I was going to write some­thing along the lines of this:

I have stopped taking pho­to­graphs. Right now I don’t know where to point the camera, or when to press down on the shutter release.

But the words felt a little wrong: I am still taking some pho­to­graphs, on occasion, and to say I have stopped wouldn’t be entirely true. Yet I do feel that I am strug­gling to see things I want to pho­to­graph, strug­gling to put things into frames; and further to that, I am having trouble getting my head around the question of why I should even be spending time thinking about frames or looking for things at which to point a camera. What is my aim, my purpose?

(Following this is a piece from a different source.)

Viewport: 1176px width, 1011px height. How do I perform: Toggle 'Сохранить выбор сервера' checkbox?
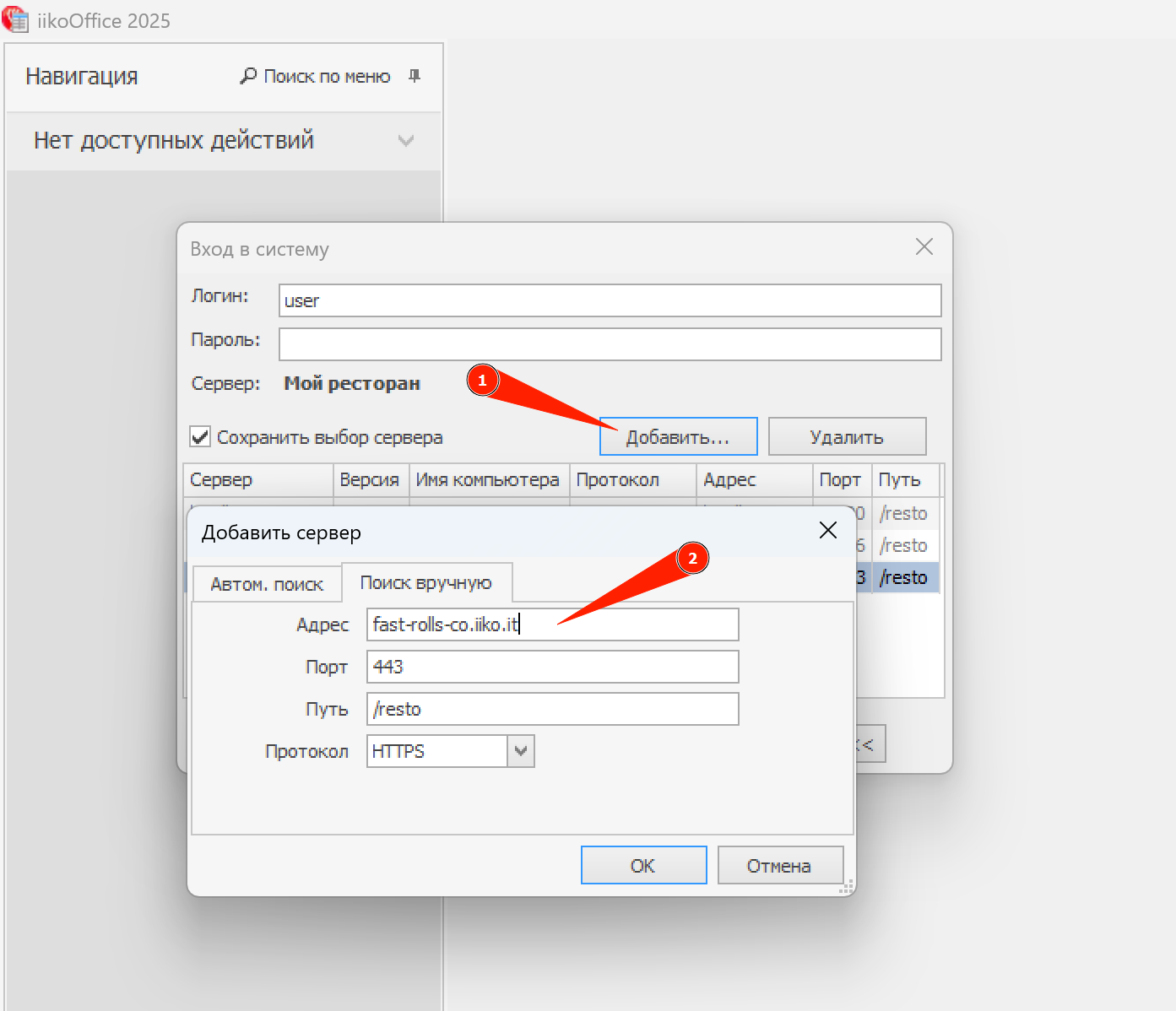point(200,436)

Here are two pho­to­graphs, one that was taken a couple of weeks ago, and one that I took about an hour before writing this post:

A photograph taken on the road between Zhuhai and Doumen sometime during the June of 2009.

A photograph taken in my apartment in Lianyungang on the 30th of June, 2009.

I don’t know what they say, or what I want them to say. I feel as though I’ve taken them before, and I most probably have. Aside from their sig­ni­fic­ance as doc­u­ments, or depic­tions, of my personal experiences, neither of them is espe­cially unique, or espe­cially meaningful.

My voice doesn’t seem to be speaking through them.

Within me, though, are ideas, thoughts, feelings that I want to express. I may not be entirely certain of their shape or com­pos­i­tion, but those things are def­in­itely there: I can sense them pushing out, exerting pressure. And I want them to be expressed.